In racing, there are certain thresholds and metrics that are monitored on the tire. When these are hit, the pit crew has well defined protocols to manage the tires. The car is pitted, and harder or softer tires are installed, a decision all previously laid out. Ferrari doesn’t improvise tire changes. Neither should banks improvise critical decisions.

  1. Orchestration Beats Intelligence

For all the talk around data and analytics, there is little conversation around the power of orchestration. Orchestration is where different processes come together and/or team members work together. Selling bundled products, cross-selling treasury management to derive lower loan rates, getting Wealth and Mortgage involved and coordinated marketing journeys are all examples of orchestration that drive profitability.

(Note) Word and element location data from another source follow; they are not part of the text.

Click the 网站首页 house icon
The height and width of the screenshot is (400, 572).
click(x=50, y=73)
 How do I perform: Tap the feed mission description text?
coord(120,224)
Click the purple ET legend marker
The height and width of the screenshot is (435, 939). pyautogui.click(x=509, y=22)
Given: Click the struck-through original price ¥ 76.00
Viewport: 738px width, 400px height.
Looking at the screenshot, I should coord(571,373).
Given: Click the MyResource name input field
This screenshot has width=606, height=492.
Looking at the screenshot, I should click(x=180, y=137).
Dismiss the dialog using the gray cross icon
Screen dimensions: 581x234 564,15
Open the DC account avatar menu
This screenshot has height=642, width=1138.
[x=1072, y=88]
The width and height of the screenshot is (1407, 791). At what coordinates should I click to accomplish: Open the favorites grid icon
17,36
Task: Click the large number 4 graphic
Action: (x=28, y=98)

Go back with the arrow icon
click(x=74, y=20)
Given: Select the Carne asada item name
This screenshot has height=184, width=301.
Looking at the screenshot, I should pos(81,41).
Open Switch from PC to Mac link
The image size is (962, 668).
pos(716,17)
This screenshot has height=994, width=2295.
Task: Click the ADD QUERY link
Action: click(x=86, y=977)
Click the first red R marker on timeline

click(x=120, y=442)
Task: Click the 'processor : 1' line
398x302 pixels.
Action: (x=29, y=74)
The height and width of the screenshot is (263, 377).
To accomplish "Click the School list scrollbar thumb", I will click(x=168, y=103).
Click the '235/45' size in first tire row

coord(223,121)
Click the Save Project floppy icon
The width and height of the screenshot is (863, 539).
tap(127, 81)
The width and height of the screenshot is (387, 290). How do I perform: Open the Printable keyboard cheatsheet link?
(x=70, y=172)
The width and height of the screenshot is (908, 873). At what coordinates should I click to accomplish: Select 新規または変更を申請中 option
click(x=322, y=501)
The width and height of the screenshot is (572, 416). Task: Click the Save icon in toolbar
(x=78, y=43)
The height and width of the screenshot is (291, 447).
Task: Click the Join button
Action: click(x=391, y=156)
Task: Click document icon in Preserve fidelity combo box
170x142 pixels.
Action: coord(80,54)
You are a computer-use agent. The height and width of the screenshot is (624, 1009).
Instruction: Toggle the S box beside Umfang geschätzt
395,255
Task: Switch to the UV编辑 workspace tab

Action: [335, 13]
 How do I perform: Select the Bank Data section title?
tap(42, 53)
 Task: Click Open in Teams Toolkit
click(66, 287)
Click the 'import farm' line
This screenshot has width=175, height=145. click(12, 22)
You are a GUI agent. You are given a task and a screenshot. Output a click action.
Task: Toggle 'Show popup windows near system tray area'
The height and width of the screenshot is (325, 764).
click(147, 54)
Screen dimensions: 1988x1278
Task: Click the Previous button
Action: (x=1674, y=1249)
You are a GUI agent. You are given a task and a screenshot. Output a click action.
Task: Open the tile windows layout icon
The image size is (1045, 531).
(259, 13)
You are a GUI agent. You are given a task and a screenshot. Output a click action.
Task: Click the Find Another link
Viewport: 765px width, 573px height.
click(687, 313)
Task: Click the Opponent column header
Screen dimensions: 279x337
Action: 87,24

This is also where modern banking intersects with agentic AI. The next leap forward isn’t just smarter models or better data, its orchestration driven by agents that coordinate systems, triggers that initiate automation, dynamic routing, and a reduction of latency. AI will soon become the new pit crew conductor.

Putting This into Action

F1 pit crews know that it not only takes skilled employees, but employees that work together to achieve enterprise goals. Banks are operating under constant pressure from liquidity shocks to fraud attacks to changing customer expectations. Understanding how to react to each before they become a problem and designing systems that not only operate in concerto-like unison but constantly improve are the keys to a top performing bank.

The institutions that win won’t just be well-capitalized or technologically advanced. They’ll be well-orchestrated.

Design technology, processes, and culture in such a way so that there is clear responsibility, predetermined coordination, modular functions, accountability, standardization and an enterprise view of functions, and your bank will end up with a crew that performs as one.